The perception that Harris is too unpopular to pick up the party banner if Biden dropped it, but too well-positioned to be pushed aside without huge collateral damage, was a major part of the mindset of political observers when evaluating Democratic options after the debate. But now fresher evidence of Harris’s public standing shows she’s just as viable as many of the candidates floated in fantasy scenarios about an “open convention,” “mini-primary,” or smoke-filled room that would sweep away both parts of the Biden-Harris ticket.
For a good while now, Harris’s job-approval numbers have been converging with Biden’s after trailing them initially. These indicate dismal popularity among voters generally, but not in a way that makes her an unacceptable replacement candidate should she be pressed into service in an emergency. As of now, her job-approval ratio in the FiveThirtyEight averages is 37.1 percent approve to 51.2 percent disapprove. Biden’s is 37.4 percent approve to 56.8 percent disapprove. In the favorability ratios tracked by RealClearPolitics, Harris is at 38.3 favorable to 54.6 percent unfavorable, while Biden is at 39.4 percent favorable to 56.9 percent unfavorable. There’s just not a great deal of difference other than slightly lower disapproval/unfavorable numbers for the veep.

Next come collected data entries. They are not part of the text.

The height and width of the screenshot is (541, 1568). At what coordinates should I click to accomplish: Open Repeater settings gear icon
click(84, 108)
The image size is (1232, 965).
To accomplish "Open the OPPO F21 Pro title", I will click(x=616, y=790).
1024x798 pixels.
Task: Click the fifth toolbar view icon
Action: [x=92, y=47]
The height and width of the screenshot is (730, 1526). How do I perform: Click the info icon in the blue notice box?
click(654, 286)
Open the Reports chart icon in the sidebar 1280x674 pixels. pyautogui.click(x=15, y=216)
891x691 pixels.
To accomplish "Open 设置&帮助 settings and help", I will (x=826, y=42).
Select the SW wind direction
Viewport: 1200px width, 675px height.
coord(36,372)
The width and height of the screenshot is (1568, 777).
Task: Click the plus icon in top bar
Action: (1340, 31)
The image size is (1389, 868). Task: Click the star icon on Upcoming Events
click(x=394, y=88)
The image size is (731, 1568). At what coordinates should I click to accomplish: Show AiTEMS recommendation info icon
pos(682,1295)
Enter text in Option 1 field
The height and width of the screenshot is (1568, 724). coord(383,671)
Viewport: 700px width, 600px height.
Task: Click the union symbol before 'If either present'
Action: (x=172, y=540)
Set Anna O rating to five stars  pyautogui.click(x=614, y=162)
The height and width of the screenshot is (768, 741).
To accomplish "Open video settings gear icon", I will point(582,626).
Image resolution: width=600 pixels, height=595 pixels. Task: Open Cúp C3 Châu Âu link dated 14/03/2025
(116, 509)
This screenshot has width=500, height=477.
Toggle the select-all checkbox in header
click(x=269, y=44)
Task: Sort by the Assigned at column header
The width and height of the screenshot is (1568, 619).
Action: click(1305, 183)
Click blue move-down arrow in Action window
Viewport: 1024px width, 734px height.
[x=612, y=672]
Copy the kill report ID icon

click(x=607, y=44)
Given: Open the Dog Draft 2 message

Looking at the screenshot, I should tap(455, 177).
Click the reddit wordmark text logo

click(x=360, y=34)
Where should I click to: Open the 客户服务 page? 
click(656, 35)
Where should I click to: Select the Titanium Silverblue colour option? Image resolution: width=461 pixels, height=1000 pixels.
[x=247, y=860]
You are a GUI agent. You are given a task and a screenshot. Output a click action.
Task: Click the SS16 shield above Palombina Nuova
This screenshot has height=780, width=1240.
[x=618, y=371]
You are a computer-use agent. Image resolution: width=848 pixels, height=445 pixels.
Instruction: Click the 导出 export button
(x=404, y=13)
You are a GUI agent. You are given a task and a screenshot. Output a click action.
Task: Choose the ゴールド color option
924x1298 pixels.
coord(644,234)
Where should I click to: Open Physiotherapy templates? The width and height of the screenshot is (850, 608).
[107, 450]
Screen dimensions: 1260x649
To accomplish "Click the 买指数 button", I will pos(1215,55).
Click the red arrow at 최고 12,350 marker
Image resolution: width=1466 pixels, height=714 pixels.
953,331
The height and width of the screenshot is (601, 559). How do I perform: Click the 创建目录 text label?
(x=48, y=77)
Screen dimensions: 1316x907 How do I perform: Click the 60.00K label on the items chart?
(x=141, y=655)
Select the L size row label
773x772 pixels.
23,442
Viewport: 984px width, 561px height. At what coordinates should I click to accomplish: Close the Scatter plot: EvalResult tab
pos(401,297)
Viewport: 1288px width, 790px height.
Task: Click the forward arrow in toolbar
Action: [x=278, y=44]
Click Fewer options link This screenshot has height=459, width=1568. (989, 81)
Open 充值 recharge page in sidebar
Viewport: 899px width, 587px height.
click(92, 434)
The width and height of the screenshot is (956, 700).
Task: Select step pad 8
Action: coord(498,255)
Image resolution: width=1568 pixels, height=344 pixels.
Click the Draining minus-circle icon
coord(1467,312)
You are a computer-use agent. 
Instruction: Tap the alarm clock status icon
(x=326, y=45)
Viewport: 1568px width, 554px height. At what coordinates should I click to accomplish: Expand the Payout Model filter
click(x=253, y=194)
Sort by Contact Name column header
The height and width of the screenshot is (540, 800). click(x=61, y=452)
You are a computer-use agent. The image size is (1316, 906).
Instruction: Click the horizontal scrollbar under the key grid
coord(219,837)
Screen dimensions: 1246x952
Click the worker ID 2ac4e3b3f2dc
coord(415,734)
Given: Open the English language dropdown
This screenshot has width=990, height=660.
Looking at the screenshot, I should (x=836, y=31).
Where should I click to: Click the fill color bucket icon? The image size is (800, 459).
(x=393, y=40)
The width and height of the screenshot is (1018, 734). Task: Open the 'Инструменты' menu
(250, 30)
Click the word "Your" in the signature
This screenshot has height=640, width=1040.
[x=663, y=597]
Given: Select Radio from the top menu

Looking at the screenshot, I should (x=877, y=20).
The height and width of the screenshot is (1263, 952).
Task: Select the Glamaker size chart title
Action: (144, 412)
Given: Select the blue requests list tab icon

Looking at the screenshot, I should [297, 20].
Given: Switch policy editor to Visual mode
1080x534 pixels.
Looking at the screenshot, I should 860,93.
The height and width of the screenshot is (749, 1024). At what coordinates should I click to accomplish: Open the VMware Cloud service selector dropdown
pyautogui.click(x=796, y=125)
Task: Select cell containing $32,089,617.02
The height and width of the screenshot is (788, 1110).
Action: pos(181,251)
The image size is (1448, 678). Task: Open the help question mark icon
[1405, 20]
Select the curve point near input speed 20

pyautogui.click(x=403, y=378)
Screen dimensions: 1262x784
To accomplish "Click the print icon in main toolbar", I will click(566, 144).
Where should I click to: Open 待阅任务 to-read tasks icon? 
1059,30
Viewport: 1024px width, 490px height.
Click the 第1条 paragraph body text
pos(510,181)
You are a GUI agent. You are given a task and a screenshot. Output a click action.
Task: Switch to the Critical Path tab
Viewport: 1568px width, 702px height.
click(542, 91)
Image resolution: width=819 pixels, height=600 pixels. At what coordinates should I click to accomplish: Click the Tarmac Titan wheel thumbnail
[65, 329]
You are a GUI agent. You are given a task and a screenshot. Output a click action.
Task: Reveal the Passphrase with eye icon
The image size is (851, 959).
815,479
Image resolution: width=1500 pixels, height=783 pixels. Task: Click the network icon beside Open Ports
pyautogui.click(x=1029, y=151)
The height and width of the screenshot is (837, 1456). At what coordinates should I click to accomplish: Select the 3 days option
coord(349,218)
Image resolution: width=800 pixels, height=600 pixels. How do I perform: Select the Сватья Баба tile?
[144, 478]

On the crucial measurement of viability as a general-election candidate against Trump, there wasn’t much credible polling prior to the post-debate crisis. An Emerson survey in February 2024 showed Harris trailing Trump by 3 percent (43 percent to 46 percent), which was a better showing than Gavin Newsom (down ten points, 36 percent to 46 percent) or Gretchen Whitmer (down 12 points, 33 percent to 45 percent).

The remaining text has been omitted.